No celebrar la Misa de funeral por el difunto o limitarse a una celebración de la Palabra en el tanatorio -cuando se hace por comodidad o por razones económicas- es, cuando menos, una falta de caridad hacia el difunto. El funeral de un católico debe ser celebrado en la iglesia parroquial del fallecido y no en un tanatorio; porque es un miembro de la comunidad quien ha fallecido, y toda la comunidad debe sentirse concernida por su muerte y llamada a orar por ese hermano o hermana en la fe.
- El cuerpo de un bautizado es Templo del Espíritu Santo, tabernáculo viviente de Dios; en la eternidad, nuestros cuerpos compartirán la gloria de la Resurrección. Por ello, los católicos tratamos a los cuerpos de nuestros difuntos como algo sagrado, pues lo son. Deberíamos dar sepultura a nuestros difuntos, a ser posible, en suelo bendecido. Esto proporciona un espacio sagrado al cual los seres queridos pueden acudir para rezar por ellos. La Iglesia recomienda que se cumpla esta costumbre piadosa de sepultar los cuerpos de los fallecidos, aunque no prohíbe su cremación, a menos que ésta haya sido elegida por razones contrarias a la fe cristiana en la resurrección de los cuerpos.
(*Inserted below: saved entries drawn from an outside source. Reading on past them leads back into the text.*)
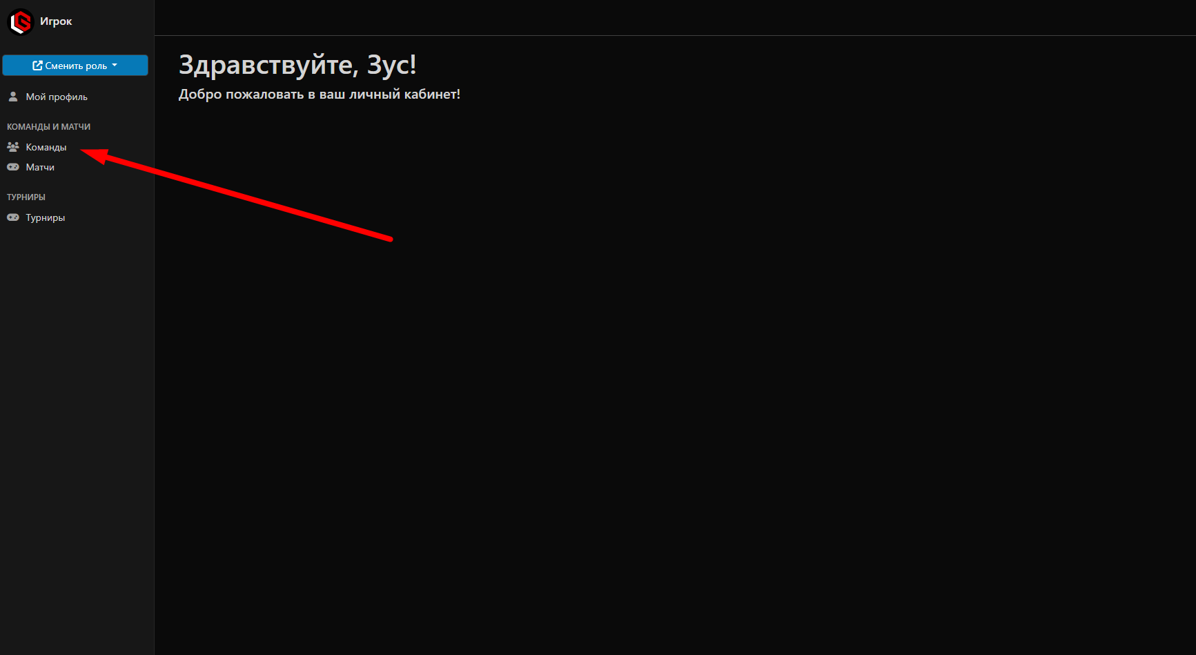Click the username Зус in the greeting
The width and height of the screenshot is (1196, 655).
point(388,66)
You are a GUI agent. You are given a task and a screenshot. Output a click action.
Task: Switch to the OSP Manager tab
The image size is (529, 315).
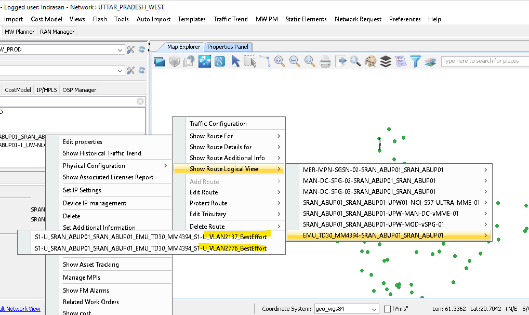(x=79, y=90)
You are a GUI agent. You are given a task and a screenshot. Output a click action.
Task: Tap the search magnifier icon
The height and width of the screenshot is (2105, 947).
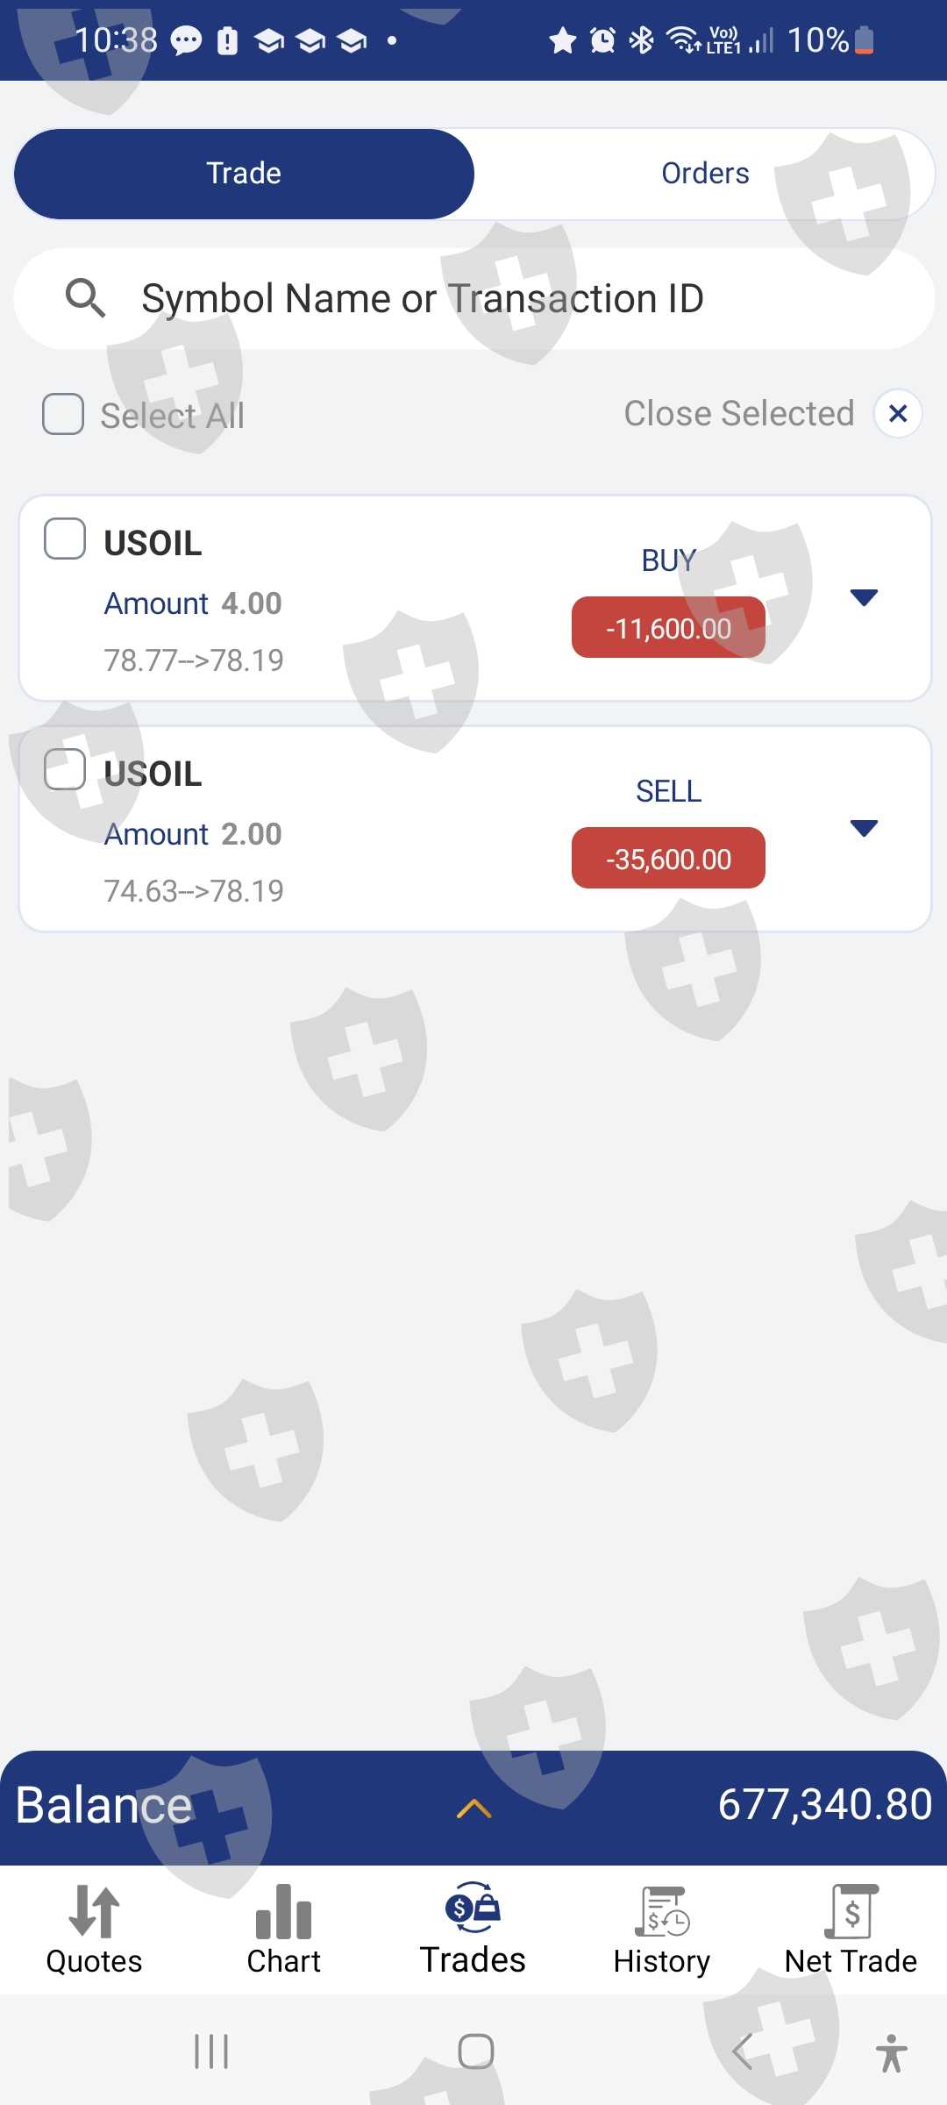pos(86,298)
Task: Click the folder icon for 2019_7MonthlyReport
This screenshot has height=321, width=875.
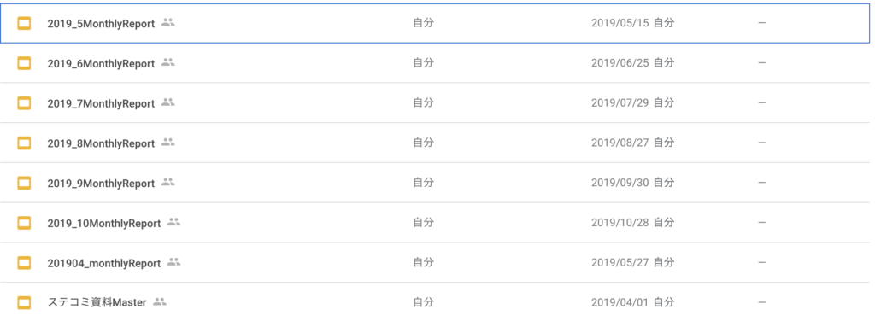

Sin embargo, si se elige la cremación, sigue siendo obligada la sepultura de los restos en un lugar bendecido o su colocación en un columbario bendecido, tan pronto como sea posible después de la Misa de funeral. Están prohibidas las prácticas de esparcir las cenizas, hacerlas parte de una pieza de joyería, dividirlas entre los familiares para mantenerlas como recuerdo, o hacer otras cosas extrañas con ellas. Tales prácticas no dan honor al cuerpo y, de forma indirecta, son contrarias a nuestra fe en la resurrección de los muertos. Hay quienes dicen que quieren mantener las cenizas en su hogar para poder “sentirse cercanos” a sus seres queridos. Esto muestra un olvido o una falta de fe en la comunión de los santos, por la cual estamos espiritualmente unidos a los que han fallecido en el Señor.
La luz del Evangelio disipa la oscuridad de la muerte. No nos dejemos llevar por la atmósfera pagana que nos rodea, que rechaza la existencia del alma, la santidad del cuerpo, la misericordia de la Redención y la vida eterna con Dios en el cielo. Paguemos el amor que debemos a nuestros difuntos orando frecuentemente por su eterno descanso. Oremos por nuestros seres queridos y amigos ya fallecidos, especialmente en el Día de los fieles difuntos.